A blog by @nataliescott got me thinking. Her questions on resilience and examples of how perhaps we are pushing people to their limits, unhealthily, made me doubt myself. I had just written a blog which almost suggested that students weren’t resilient enough and how we needed to teach them “ how to fail “ and be ok with it. Was I pushing students to hard? Was I expecting too much from them?
Stuart Jessup from @mindcharity explained resilience in an excellent way, and I need a diagram to help. He explained that everyone was a bucket. Life was the water that filled us up. We all had different levels of water for different reasons. Life and stress would add more and more water. To release the water, we need an outlet. Be it talking with friends, going for a run or listening to music. Each outlet lets out different amounts of water. Sometimes the water spills over, but that’s ok because water is easy to clean up and doesn’t make a mess. It’s when there is a waterfall that we need to worry. Perhaps I am using the word resilience when I mean “coping strategies”, a phrase that is often mentioned by CAMH staff. Sometimes pupils can cope with the pressure and things life throws at them but other times their coping mechanisms aren’t in place and they need to think of strategies and this includes asking for help.
For every example you can think of when students have crumbled under the immense pressure, I can think of students who have crumbled over the simplest thing.
- Getting straight A’s in assessments apart from one subject which they got a C
- Misunderstanding the question
- Losing a sock
- Getting a look from a friend ( this student was 19 years old and it wasn’t a consistent thing)
- Forgetting to send an email to excuse themselves for a music lesson
All of these are life lessons. Things that we have all done and have learnt from. This is why I think it’s so important that they fail at some point and know how to pick themselves up. This is what I think resilience means. Alright we need to be supportive of each other and try not to pile too much work on students and staff alike but its learning how to cope with silly little things that I am concerned about. Is perhaps failure is the bad word?
There were comments on twitter that some staff rooms have competitions to see what staff can cope with pressure and increased work load, what kind of staff room is this? Everyone copes with things in different ways, that doesn’t mean that they are better than you, it just means that we are all different. That’s why teaching is so amazing, pupils get to meet all kinds of characters and learn from each of them. They see teachers as role models and some days we can cope and other days we may be a little stressed, but this is ok. I was once told that I was a negative role model because “ people are amazed how you cope and it puts pressure on them that they have to cope”. I am not sure how to answer this. As a DSL I can’t break down in tears when a child discloses to me, but that doesn’t mean I don’t have a little cry when I am at home. And surely no one wants a member of SLT who can’t cope with difficult situations. You want a DSL to be someone who listens and cares but can make challenging decisions when they need to. It almost feels like dammed if we do and dammed if we don’t.

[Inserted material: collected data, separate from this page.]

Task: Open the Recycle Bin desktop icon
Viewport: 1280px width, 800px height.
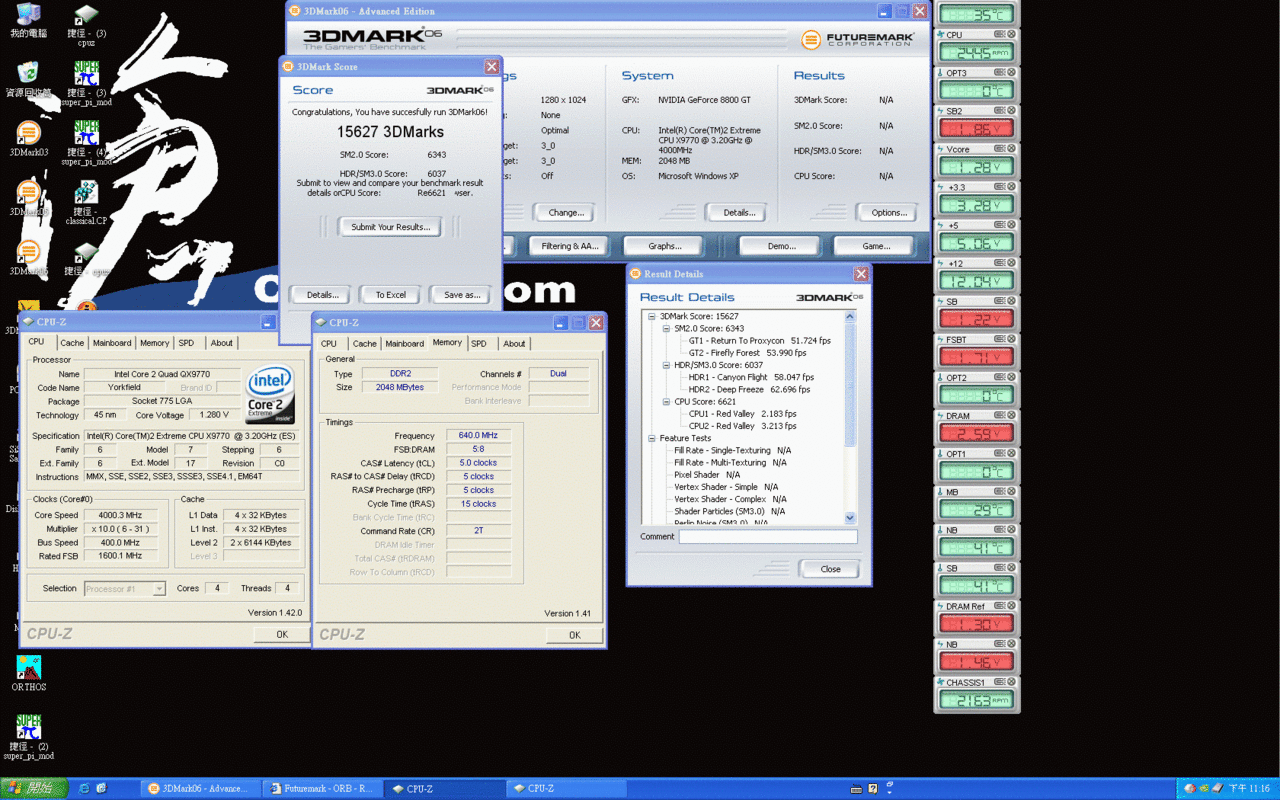Action: (28, 79)
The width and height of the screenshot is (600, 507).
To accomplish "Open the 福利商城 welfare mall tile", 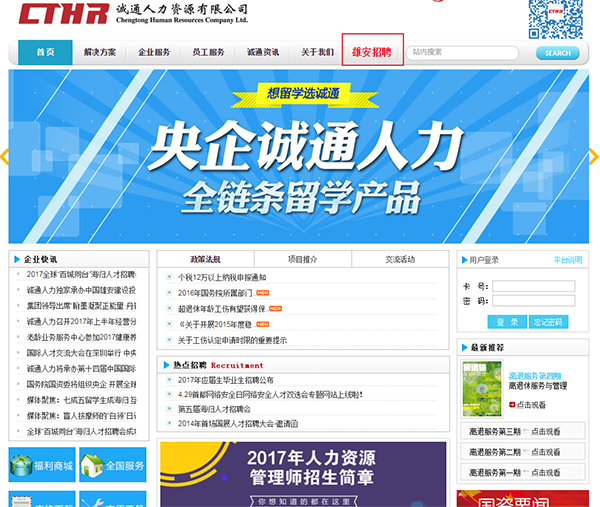I will 41,466.
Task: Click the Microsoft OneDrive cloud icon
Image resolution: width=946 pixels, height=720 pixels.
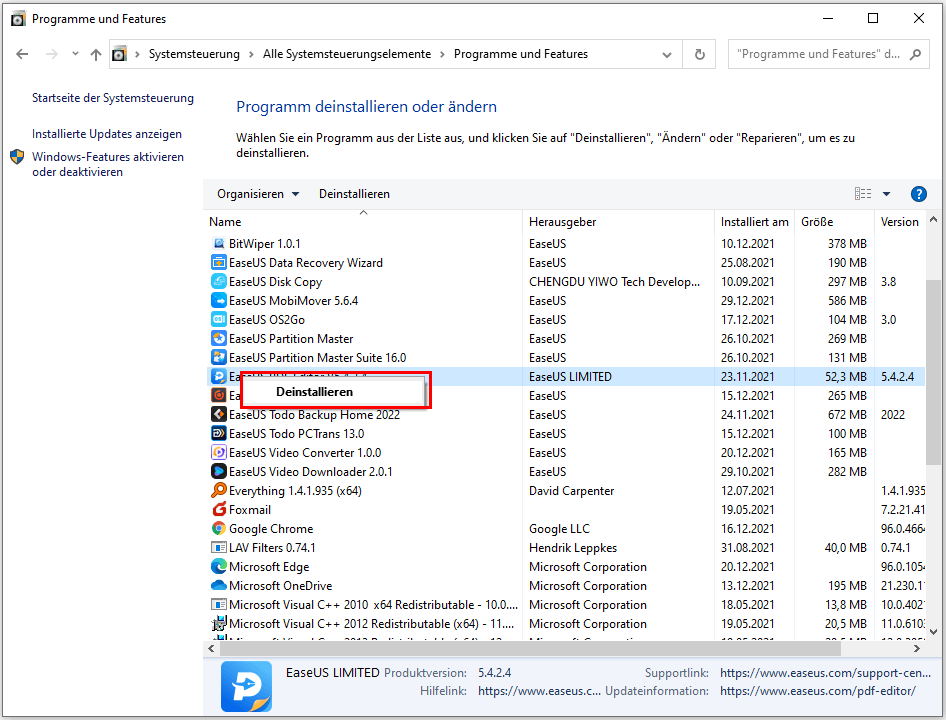Action: tap(219, 586)
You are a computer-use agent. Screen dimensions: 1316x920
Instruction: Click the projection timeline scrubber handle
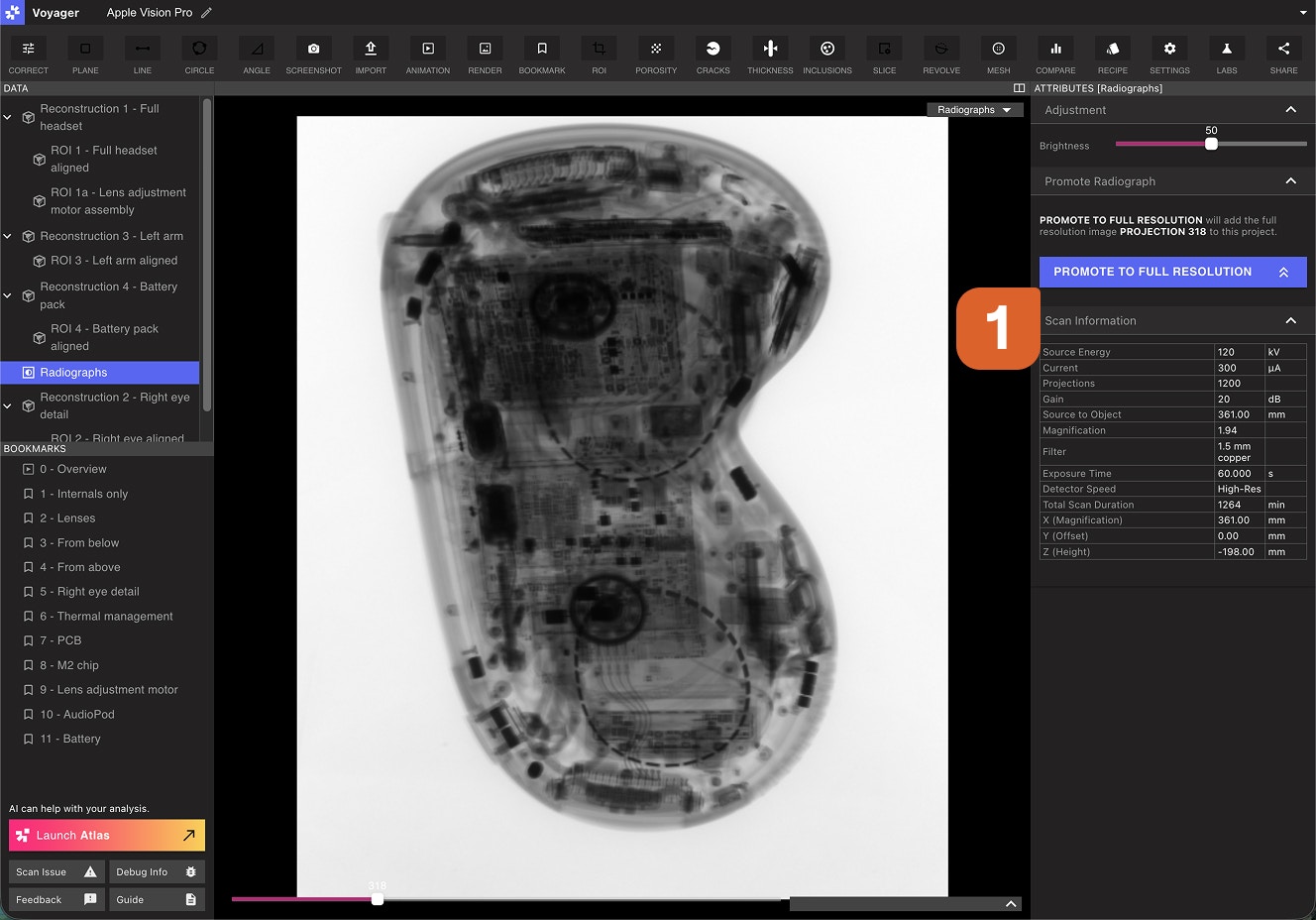tap(378, 899)
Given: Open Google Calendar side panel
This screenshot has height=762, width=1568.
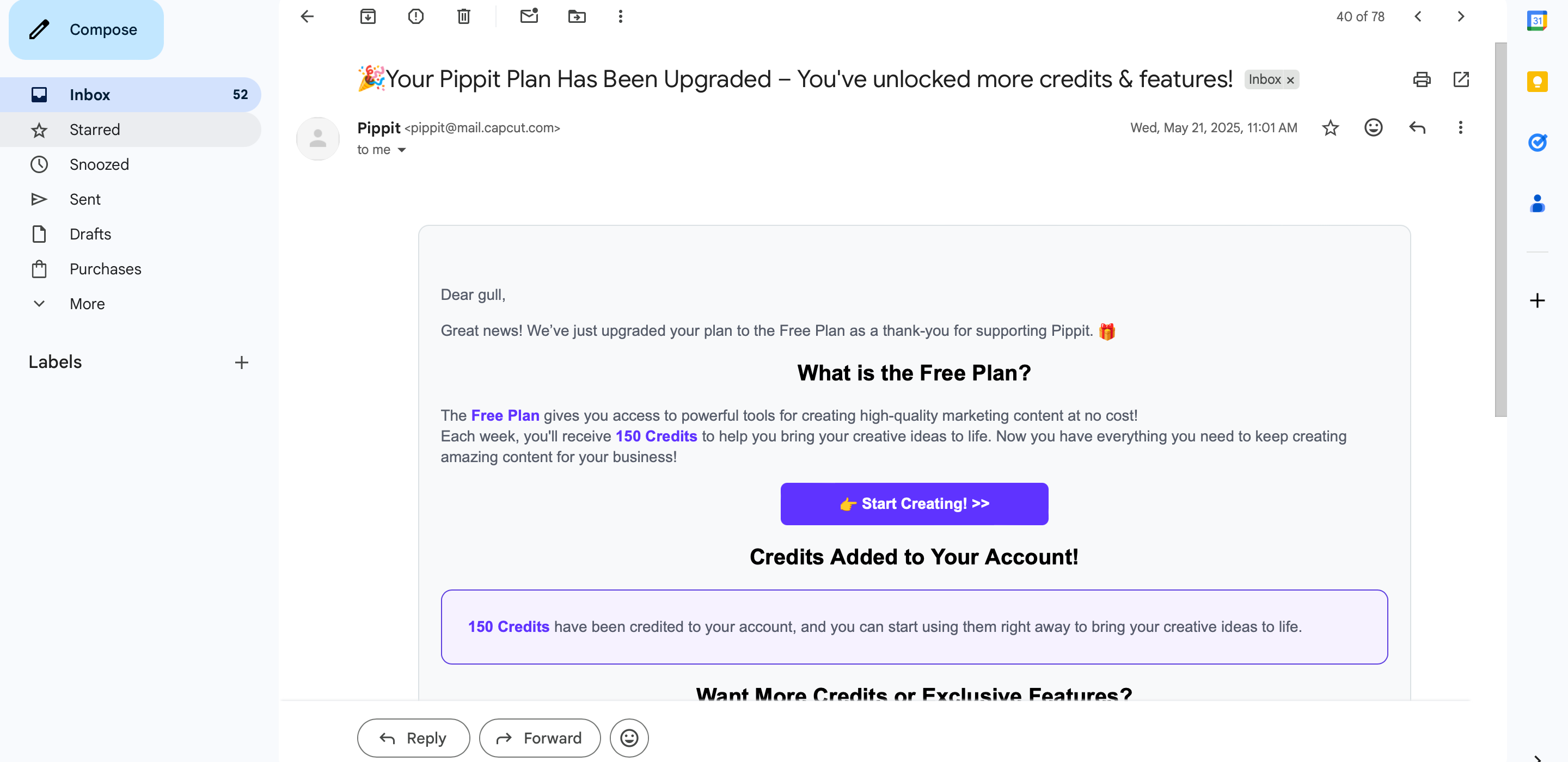Looking at the screenshot, I should tap(1536, 21).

Communication is key to all of this. Natalie suggested that we are kinder and support each other and I totally agree. SLT need to look out for staff and staff need to be honest and communicate with SLT so that help can be given. This needs to be done in a non-patronising way, in an honest and caring manner. It could so easily turn into a tick box exercise or even a rota within the SLT. Again Natalie got me thinking. As a DSL I work with students a lot, but do I praise and support my staff enough? Am I pushing them to deal with challenging situations without giving them support? Am I expecting them to be resilient? We as staff cannot fail when dealing with safeguarding issues so have to be resilient, but that doesn’t mean that we can’t support each other and take the responsibility as a team.
So thank you Natalie for getting me thinking, I will defiantly ponder on this more.